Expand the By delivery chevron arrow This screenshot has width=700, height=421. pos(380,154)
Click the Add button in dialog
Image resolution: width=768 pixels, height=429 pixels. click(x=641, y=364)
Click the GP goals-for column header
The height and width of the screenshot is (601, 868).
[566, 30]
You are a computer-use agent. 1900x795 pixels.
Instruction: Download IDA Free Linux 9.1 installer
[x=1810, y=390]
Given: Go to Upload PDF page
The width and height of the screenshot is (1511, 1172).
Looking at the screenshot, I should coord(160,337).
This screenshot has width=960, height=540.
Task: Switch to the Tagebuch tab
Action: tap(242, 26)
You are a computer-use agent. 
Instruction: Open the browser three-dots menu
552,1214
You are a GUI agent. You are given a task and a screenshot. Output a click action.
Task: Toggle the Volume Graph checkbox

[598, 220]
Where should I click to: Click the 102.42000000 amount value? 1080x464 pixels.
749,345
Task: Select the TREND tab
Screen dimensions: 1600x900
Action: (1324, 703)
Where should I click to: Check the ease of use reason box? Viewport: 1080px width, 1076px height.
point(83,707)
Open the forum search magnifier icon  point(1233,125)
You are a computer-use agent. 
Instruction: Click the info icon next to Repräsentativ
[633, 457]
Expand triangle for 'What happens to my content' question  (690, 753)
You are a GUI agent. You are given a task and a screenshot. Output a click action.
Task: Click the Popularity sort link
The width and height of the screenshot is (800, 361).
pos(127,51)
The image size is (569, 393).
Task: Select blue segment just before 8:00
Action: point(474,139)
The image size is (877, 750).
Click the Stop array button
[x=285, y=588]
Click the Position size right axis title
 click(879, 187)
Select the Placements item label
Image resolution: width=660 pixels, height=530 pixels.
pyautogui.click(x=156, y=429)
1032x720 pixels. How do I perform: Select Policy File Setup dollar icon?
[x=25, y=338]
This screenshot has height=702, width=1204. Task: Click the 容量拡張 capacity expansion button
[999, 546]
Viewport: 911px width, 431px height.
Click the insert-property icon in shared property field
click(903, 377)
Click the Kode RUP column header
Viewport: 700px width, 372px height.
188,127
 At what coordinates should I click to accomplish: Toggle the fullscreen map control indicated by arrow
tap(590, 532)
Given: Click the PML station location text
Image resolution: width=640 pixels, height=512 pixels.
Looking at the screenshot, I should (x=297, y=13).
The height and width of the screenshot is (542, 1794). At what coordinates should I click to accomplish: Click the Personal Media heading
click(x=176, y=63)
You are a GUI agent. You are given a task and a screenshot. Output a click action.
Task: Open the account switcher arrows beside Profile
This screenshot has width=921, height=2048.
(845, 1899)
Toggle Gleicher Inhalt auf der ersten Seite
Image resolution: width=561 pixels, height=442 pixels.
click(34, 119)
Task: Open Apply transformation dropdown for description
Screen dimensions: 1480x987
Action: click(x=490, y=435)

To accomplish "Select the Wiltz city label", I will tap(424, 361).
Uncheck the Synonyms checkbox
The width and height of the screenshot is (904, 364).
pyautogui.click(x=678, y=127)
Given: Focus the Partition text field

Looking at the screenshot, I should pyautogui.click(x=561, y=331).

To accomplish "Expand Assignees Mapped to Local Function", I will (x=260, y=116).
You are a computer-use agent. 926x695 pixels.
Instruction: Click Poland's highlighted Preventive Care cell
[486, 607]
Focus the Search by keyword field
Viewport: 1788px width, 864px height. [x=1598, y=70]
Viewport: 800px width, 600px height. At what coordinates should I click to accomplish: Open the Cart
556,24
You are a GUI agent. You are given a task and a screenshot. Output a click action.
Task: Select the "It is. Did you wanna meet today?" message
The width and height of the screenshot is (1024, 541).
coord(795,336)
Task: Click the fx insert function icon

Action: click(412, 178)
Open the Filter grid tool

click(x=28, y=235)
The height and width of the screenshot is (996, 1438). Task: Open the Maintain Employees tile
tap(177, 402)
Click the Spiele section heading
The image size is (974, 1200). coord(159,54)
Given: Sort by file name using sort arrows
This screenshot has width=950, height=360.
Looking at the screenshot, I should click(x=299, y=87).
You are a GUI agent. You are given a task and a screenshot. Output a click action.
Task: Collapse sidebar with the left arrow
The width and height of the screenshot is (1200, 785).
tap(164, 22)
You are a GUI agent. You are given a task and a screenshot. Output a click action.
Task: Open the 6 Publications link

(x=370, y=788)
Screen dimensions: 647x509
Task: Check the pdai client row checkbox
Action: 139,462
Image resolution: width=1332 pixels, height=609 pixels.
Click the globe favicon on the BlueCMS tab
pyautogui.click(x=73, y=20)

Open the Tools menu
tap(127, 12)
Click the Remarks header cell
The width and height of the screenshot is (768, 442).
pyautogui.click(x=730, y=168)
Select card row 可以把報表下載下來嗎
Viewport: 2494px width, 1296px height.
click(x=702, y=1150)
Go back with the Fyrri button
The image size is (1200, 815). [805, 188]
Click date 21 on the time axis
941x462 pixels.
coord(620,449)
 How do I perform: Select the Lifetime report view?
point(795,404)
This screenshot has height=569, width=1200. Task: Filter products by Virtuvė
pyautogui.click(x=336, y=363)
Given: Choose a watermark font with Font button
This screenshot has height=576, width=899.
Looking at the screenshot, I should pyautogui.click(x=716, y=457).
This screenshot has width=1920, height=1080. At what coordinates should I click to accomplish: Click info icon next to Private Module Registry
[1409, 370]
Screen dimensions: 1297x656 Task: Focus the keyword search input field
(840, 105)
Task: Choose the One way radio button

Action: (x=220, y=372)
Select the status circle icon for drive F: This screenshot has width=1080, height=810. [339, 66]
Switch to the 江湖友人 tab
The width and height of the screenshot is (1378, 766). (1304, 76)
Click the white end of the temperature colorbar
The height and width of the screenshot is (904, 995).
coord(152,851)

★ ★ ★

» EXERCISE BRIEF
Among the lines of the listing above, tally the ones holding the string "sort" and give that count alone.

» RESPONSE AREA
2